Répression intérieure en Iran

Depuis le début du conflit, l’Iran a procédé à 21 exécutions et près de 4 000 arrestations, selon le Haut-Commissariat des Nations Unies aux droits de l’homme — un bilan qui illustre l’intensité de la répression intérieure menée en parallèle des hostilités.

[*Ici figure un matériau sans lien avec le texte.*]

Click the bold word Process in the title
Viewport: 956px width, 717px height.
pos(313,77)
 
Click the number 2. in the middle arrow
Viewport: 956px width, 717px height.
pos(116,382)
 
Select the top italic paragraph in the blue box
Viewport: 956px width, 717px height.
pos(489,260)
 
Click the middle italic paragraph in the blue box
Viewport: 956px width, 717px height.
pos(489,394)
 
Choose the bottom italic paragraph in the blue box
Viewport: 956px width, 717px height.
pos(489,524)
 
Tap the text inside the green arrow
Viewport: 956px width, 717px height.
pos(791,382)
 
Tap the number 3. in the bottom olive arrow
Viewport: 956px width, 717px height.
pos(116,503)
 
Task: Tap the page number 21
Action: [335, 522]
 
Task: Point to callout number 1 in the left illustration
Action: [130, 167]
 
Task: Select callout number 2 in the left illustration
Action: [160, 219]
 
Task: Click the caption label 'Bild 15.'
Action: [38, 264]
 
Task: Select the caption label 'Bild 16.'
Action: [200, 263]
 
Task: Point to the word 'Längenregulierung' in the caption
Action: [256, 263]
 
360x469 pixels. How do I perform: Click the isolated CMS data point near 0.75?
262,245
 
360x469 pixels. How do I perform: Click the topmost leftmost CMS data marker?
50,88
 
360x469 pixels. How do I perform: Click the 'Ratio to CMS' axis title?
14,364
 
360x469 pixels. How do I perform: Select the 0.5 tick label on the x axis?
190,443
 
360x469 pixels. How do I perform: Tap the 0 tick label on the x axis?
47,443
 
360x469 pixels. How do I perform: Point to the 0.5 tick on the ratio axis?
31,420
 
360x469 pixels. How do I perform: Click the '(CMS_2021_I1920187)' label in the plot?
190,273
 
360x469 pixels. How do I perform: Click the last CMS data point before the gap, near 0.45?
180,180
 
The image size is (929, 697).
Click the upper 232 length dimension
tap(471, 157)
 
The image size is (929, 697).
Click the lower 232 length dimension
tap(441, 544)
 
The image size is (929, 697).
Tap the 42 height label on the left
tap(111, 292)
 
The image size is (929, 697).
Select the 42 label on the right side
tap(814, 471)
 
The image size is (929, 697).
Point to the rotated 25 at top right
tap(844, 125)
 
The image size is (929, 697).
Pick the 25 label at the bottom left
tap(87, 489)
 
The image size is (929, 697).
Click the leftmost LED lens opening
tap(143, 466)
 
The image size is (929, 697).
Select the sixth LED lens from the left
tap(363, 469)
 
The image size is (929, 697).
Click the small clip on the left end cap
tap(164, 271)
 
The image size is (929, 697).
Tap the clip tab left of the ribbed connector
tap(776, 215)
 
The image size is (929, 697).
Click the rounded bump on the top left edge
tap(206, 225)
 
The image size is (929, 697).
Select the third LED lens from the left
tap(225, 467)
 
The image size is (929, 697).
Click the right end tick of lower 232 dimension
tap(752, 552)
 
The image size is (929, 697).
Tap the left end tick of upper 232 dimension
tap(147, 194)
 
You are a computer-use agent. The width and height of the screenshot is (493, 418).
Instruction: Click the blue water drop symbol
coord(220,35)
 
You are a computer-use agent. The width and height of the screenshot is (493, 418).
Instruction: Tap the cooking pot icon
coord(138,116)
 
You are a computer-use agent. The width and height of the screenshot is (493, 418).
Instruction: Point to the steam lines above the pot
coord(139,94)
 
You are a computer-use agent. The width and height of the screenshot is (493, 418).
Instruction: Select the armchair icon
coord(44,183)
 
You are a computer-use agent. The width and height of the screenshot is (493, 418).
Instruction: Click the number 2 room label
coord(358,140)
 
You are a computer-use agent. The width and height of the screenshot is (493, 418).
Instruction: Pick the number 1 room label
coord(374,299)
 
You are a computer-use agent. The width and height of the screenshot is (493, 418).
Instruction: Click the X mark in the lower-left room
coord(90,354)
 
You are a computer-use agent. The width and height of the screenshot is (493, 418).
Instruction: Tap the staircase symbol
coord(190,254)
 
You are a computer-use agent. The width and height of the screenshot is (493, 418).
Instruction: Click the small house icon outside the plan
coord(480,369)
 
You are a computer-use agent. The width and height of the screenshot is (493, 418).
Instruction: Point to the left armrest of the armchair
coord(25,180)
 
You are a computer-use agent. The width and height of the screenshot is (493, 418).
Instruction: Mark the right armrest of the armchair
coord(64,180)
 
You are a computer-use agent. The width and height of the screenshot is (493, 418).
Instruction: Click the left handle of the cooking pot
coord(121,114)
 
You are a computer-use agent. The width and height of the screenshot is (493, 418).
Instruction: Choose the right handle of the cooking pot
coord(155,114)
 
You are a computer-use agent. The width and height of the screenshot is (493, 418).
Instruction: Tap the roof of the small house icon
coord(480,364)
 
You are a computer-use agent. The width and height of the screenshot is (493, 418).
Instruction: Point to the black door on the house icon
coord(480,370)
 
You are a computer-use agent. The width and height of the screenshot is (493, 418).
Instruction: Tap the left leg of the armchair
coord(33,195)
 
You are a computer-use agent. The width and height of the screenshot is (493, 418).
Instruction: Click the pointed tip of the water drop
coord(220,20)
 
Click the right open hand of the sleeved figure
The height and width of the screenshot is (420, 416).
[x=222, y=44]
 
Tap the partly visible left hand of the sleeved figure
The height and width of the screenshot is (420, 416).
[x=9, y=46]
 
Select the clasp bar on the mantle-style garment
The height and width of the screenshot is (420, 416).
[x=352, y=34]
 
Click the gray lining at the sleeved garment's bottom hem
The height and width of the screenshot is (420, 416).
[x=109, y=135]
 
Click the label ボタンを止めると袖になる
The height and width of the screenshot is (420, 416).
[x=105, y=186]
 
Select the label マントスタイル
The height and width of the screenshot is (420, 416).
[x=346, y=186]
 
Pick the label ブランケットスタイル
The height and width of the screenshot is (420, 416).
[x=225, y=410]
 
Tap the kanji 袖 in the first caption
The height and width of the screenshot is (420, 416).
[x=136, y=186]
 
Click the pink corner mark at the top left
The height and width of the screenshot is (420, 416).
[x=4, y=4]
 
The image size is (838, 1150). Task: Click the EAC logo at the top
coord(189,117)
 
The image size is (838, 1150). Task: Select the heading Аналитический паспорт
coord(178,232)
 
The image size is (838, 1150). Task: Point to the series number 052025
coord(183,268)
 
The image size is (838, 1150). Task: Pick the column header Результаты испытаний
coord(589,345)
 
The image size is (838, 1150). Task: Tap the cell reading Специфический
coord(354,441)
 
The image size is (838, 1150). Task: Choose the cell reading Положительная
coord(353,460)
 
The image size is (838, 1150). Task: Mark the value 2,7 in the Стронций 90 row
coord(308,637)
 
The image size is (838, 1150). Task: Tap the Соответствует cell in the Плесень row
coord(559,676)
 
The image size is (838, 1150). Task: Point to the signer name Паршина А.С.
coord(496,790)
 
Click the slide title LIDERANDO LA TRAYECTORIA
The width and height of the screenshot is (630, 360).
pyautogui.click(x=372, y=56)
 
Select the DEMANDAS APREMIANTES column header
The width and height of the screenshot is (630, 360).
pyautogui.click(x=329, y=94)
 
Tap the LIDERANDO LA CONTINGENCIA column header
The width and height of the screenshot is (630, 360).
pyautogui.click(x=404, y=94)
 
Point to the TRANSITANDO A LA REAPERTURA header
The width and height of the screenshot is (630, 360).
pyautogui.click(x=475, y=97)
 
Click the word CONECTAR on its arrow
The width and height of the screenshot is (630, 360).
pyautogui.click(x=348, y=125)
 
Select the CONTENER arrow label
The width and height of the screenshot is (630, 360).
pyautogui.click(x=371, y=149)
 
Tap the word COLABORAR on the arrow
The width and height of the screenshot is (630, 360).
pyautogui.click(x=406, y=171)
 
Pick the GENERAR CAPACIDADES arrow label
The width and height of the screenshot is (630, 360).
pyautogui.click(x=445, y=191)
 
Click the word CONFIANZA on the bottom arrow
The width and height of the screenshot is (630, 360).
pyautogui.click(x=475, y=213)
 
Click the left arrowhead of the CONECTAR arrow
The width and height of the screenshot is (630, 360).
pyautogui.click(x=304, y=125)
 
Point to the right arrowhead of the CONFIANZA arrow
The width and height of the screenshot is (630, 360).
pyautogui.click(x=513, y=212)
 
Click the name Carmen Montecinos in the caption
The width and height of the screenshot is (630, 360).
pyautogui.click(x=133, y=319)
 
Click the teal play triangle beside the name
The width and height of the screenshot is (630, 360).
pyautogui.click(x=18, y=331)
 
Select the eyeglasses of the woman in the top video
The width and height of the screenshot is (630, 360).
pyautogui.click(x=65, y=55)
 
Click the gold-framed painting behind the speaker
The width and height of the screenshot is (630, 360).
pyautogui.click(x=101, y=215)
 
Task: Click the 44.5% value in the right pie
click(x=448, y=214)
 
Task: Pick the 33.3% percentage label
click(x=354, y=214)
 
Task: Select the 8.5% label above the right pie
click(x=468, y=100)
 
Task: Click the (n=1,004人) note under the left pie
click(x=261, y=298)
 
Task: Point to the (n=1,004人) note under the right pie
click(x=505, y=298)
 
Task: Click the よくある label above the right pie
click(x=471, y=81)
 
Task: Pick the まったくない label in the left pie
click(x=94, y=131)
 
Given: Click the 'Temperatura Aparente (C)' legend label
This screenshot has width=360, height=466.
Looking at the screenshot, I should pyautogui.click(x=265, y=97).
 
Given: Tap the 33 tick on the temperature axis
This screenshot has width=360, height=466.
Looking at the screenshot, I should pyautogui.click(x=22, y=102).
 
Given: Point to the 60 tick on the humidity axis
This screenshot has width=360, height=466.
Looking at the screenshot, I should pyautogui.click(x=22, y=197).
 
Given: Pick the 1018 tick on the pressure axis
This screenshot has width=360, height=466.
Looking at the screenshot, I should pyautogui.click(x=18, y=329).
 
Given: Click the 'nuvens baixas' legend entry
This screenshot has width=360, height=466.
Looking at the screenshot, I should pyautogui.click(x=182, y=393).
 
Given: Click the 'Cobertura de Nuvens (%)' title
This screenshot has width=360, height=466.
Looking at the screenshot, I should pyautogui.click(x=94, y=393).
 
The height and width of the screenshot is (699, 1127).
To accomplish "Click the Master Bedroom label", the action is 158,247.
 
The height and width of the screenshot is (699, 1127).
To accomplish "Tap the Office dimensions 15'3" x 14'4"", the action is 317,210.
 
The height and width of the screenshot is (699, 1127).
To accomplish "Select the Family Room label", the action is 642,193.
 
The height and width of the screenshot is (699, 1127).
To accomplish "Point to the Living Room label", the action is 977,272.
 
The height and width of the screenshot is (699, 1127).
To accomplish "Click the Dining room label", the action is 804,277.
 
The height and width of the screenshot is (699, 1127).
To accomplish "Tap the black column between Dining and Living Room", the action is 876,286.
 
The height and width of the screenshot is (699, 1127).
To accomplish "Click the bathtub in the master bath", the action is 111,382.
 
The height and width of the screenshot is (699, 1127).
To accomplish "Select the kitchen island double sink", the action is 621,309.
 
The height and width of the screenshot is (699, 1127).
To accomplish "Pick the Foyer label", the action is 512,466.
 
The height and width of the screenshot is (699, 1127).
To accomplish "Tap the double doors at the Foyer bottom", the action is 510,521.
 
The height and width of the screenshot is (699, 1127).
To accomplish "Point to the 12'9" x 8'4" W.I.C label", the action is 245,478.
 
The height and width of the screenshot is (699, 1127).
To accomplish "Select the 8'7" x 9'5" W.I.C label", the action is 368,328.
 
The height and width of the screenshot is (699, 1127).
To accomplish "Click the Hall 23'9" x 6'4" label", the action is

Le détroit d’Ormuz reste sous haute tension

Un navire lié au Japon a franchi le détroit d’Ormuz, a confirmé la première ministre japonaise Sanae Takaichi — une traversée symbolique dans un contexte où cet axe maritime stratégique demeure au cœur des rapports de force entre Washington et Téhéran.

Un coût économique colossal pour l’Europe

La présidente de la Commission européenne, Ursula von der Leyen, a révélé que l’Union européenne avait dépensé 27 milliards d’euros supplémentaires en importations d’énergies fossiles depuis le début du conflit — une facture directement imputable à la flambée des prix provoquée par l’instabilité régionale. Dans ce contexte, TotalEnergies a annoncé une hausse de près de 50 % de son bénéfice net au premier trimestre par rapport à la même période l’an passé, portée par l’envolée des cours du pétrole.